━━ SUPPLIED MATERIAL ━━

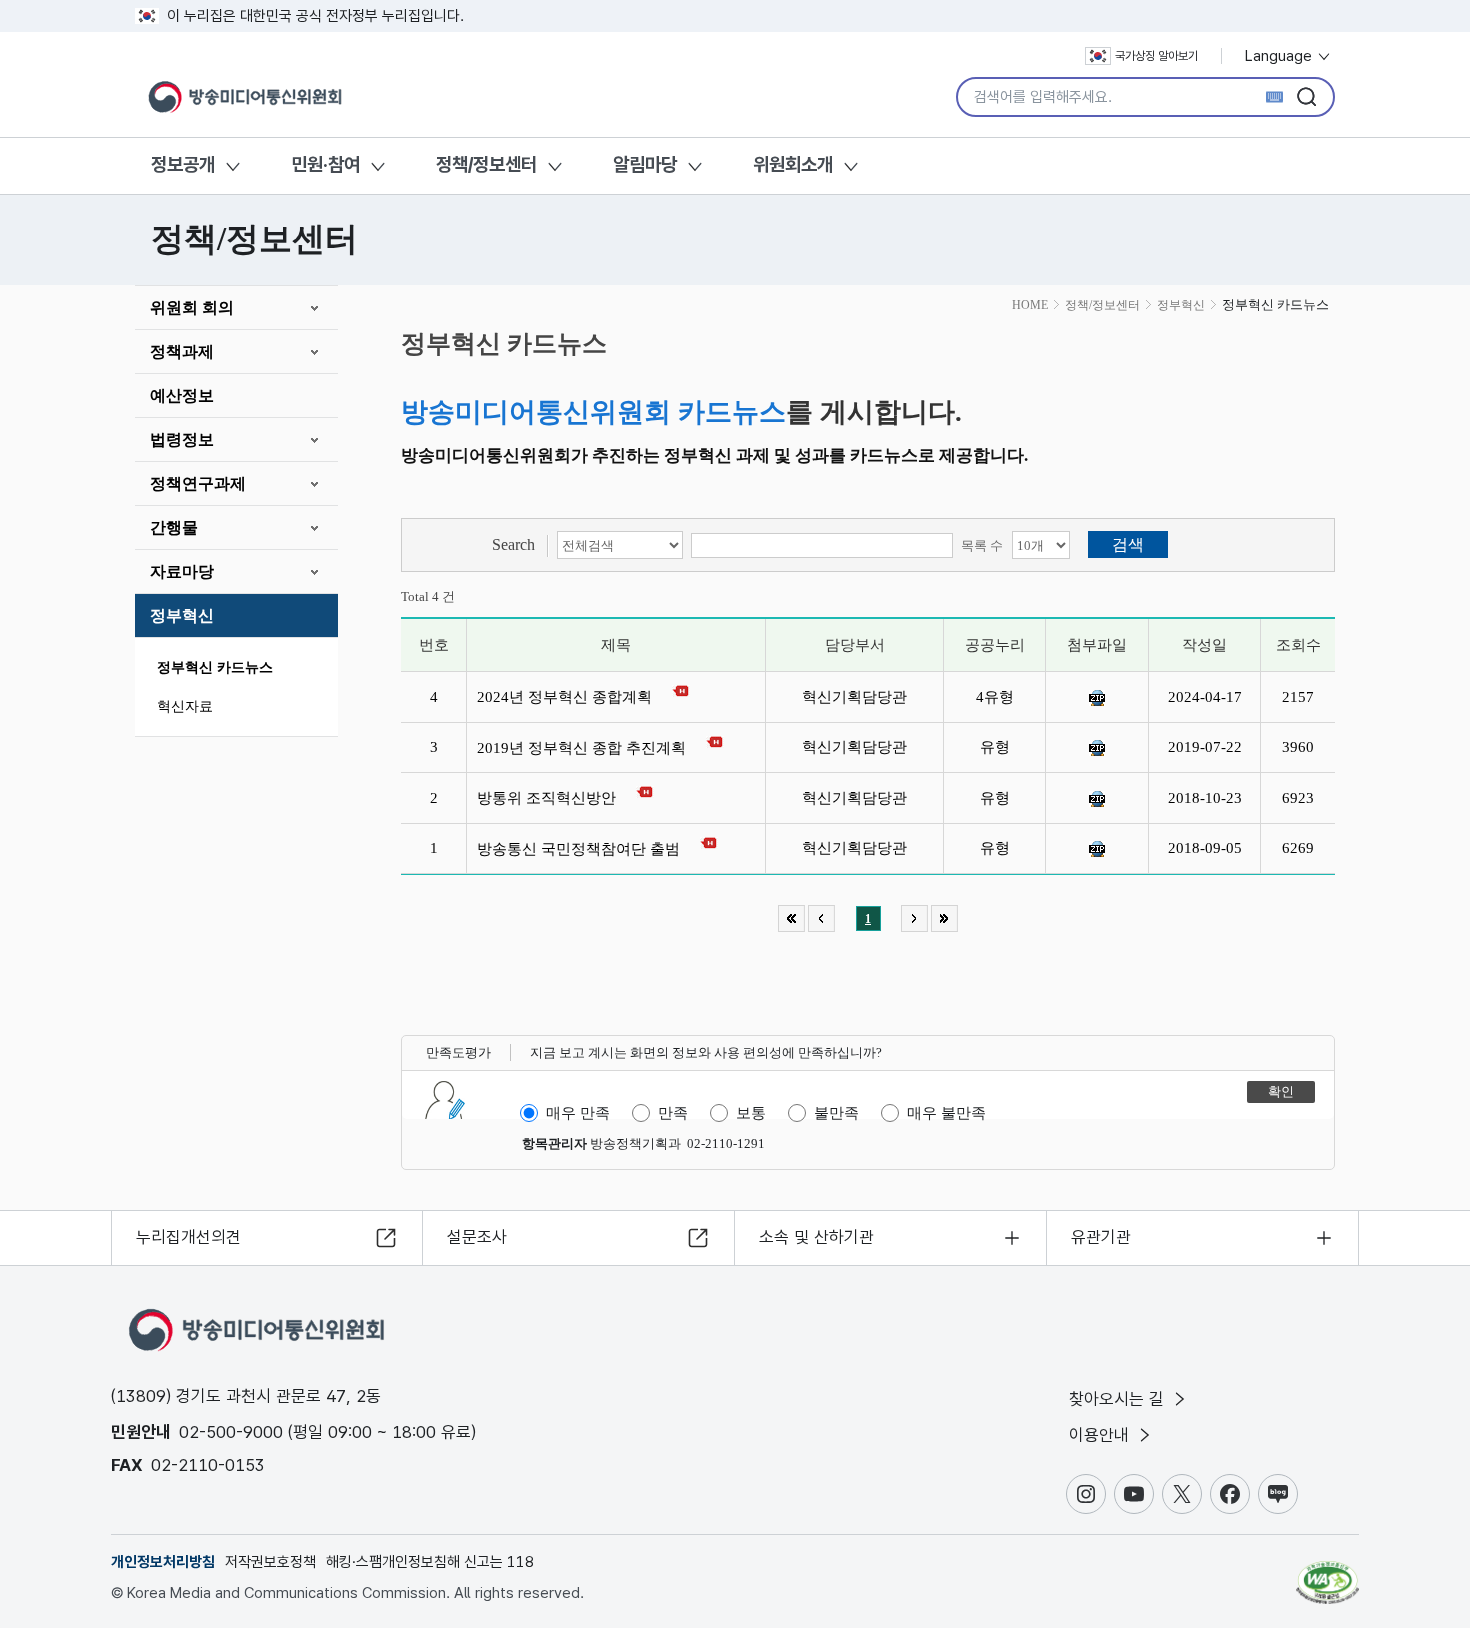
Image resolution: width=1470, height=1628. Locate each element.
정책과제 (182, 351)
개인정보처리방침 (163, 1562)
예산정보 (182, 395)
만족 (673, 1113)
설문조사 (477, 1237)
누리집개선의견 (188, 1237)
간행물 (174, 527)
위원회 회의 (192, 307)
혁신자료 (185, 706)
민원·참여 (325, 164)
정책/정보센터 (486, 164)
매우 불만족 (946, 1113)
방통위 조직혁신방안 (550, 798)
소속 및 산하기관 (816, 1237)
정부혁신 (182, 615)
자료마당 (182, 571)
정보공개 (183, 164)
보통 (751, 1113)
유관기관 (1101, 1237)
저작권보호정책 (270, 1562)
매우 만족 (578, 1113)
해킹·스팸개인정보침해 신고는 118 (430, 1562)
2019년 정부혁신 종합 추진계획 (585, 748)
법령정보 (182, 439)
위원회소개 (793, 164)
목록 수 (982, 545)
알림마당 (645, 164)
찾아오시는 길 (1119, 1399)
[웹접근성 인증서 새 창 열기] (1327, 1573)
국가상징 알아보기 (1156, 56)
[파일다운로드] (1097, 698)
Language (1280, 56)
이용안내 (1101, 1435)
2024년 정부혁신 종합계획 (568, 697)
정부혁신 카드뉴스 (215, 667)
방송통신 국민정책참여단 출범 (582, 849)
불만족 (836, 1113)
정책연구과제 (198, 483)
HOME (1030, 305)
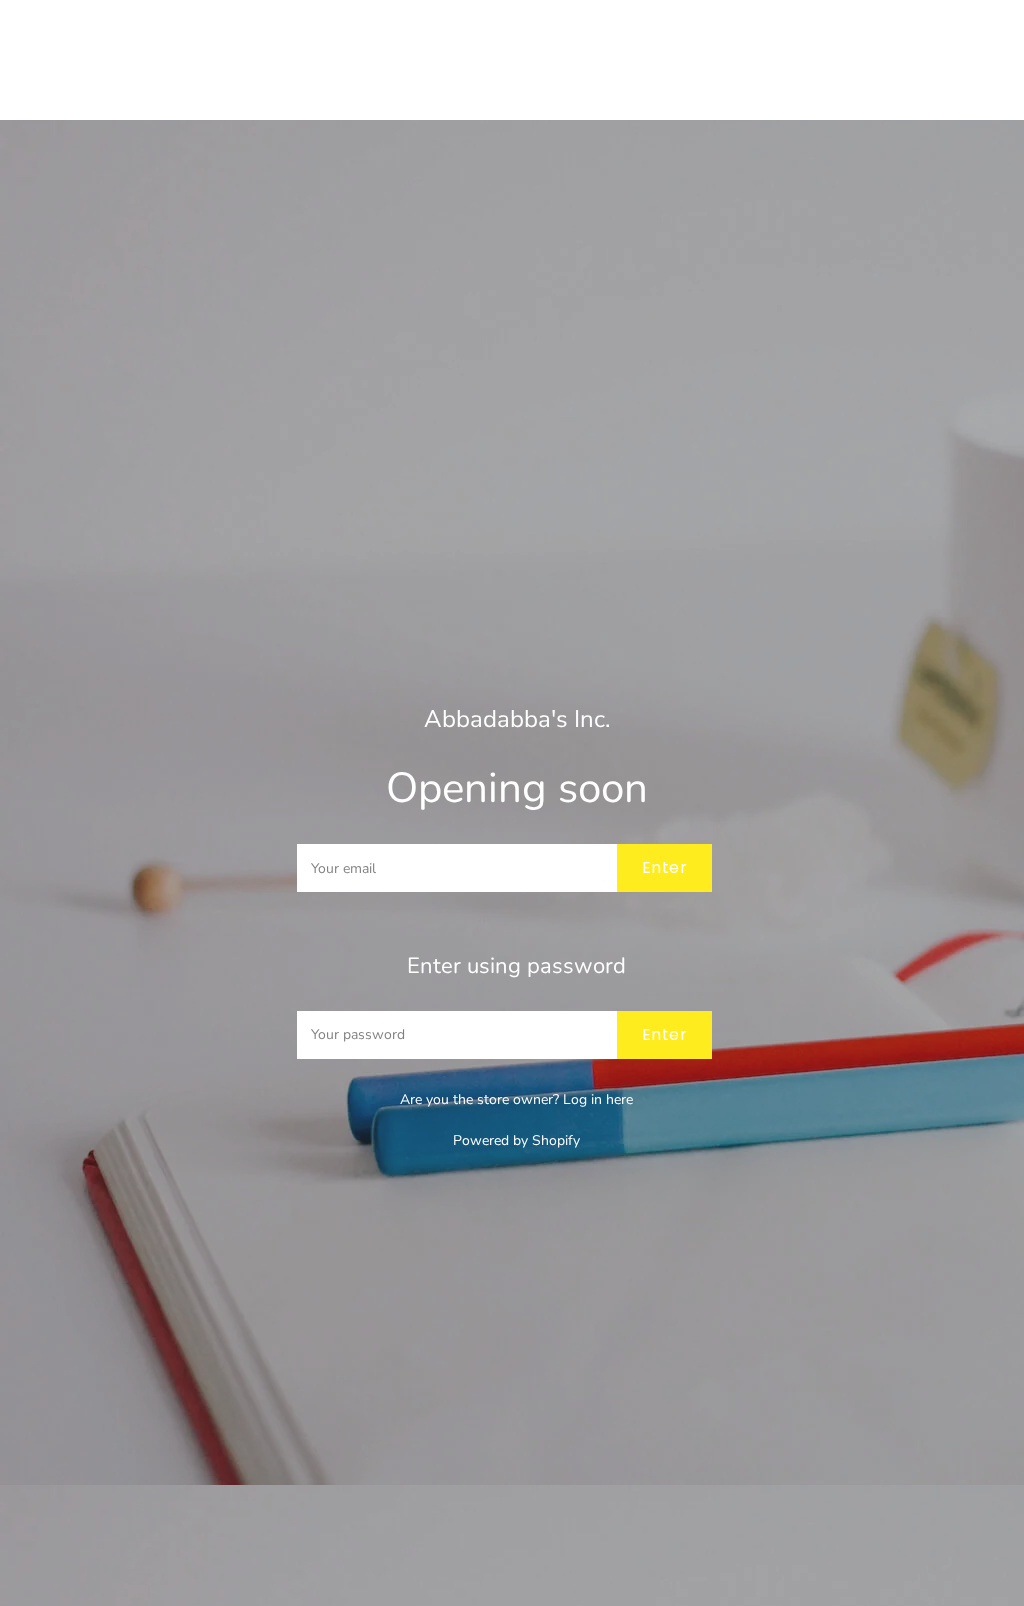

━━━

PROBLEM
The result should be a transcript of the lines from the line containing "2024년 정부혁신 종합계획 (568, 697)" through the end of the listing above, exact, inclusive, and without pictures.

SOLUTION FOR THIS TASK
2024년 정부혁신 종합계획 (568, 697)
정부혁신 카드뉴스 (215, 667)
방송통신 국민정책참여단 출범 (582, 849)
불만족 (836, 1113)
정책연구과제 (198, 483)
HOME (1030, 305)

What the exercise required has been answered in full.